El éxito obtenido por la película de Lumet desde su estreno certifican la operación en aquel contexto de crisis e incertidumbre -después del Oscar a Marty de Delbert Mann, Hollywood había dicho sí a las pequeñas historias del teledrama, más tiernas y reales y, claro, de presupuesto reducido y jugosos márgenes- en el que el cine vampirizó a la tele. Pero su asombrosa pervivencia en el tiempo después de que la obra de Rose fuera adaptada en múltiples ocasiones y en distintos medios nos habla, aún, de la historia mítica del cine en tanto objeto singular y posible, en cuya impureza cabían todas las artes, y en cuya práctica social -el celuloide proyectado en la gran pantalla ante la audiencia sedente y anhelante- el tamaño sí que importaba. Lumet siempre recalcó el costoso esfuerzo creativo que el director de fotografía Boris Kaufman y él tuvieron que acometer, pensando en una proyección cinematográfica, esta historia claustrofóbica que se desarrollaba en un único espacio y alrededor de doce cuerpos sudorosos y soliviantados. El camino ya había sido abierto por maestros como Renoir, Welles, Hitchcock o Mankiewicz, y se trataba de utilizar el cine para engrandecer a teatro y televisión, adaptar la plástica, la composición y la iluminación en la traducción de la misma materia, el tiempo que pasa, pero más simbólicamente: así 12 angry men empieza como una relajada pieza de teatro en la que el espectador fija su mirada en la zona que más le apetece para ir pasando a ser la escenificación de la tortura interna e invisible que nace en el seno de los personajes más obcecados en el error, sobre los que el objetivo se va fijando al tiempo que la lente les arrima el techo a las cabezas y las paredes a las sillas y el espectador se transforma en el principal testigo de una confesión plural. Nadie lo podía ver así en un teatro, ni en la urgente y pequeña pantalla, sin embargo el uno y la otra habitaban la cámara de Lumet y Kaufman.

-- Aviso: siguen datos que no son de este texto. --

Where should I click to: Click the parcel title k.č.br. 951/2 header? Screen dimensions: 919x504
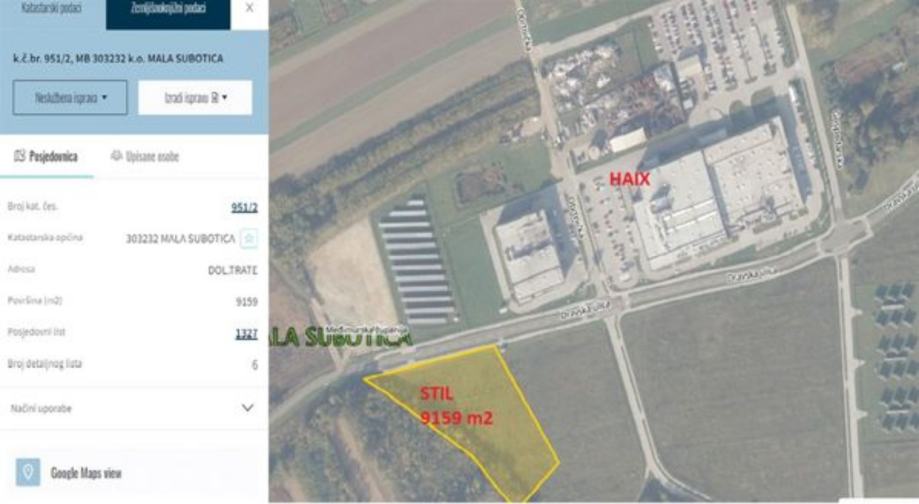[x=118, y=59]
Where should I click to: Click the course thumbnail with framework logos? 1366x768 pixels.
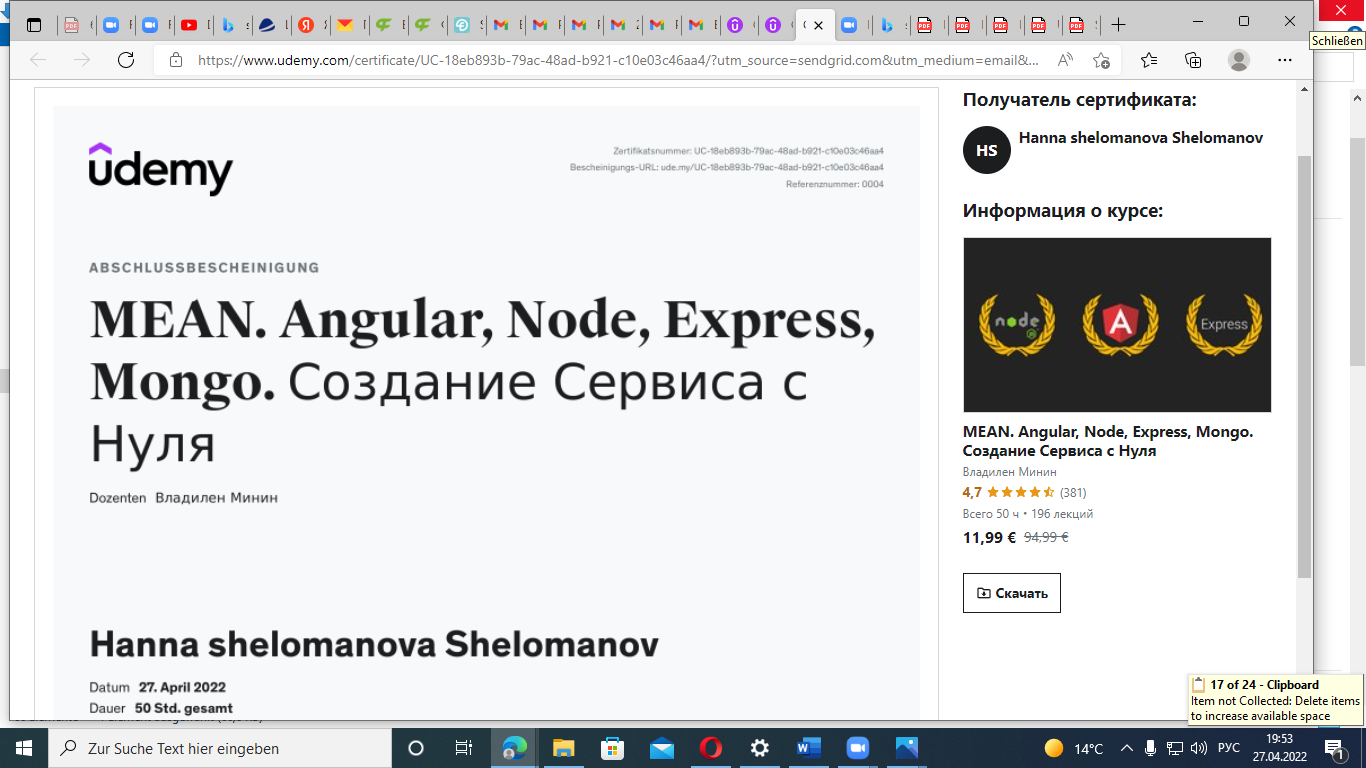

Es cierto, como le gusta pensar a Godard, que una parte del cine, del invento del XIX, no pasó del XX. Pero las mutaciones conceptuales y tecnológicas no han traído sólo naufragio, también han enseñado lecciones, y no es muy difícil averiguar dónde se posa hoy en día, casi siempre, ese pájaro inquieto, el de la puesta en escena, que Lumet amaestraba tan bien y que es el único al que nos conviene escuchar cantar. Sí. En una TV que no es la del rosa ni el amarillo, pero tampoco la del cine destrozado, doblado, empequeñecido y maltratado. Los círculos, afortunadamente, se abren, cierran y vuelven a abrir, y así, hoy en día, podemos escuchar elogios para una serie, The Wire, por recordar a las grandes películas urbanas de Lumet; es decir, por dialogar con la memoria del cine y encarnar sus conceptos en el presente.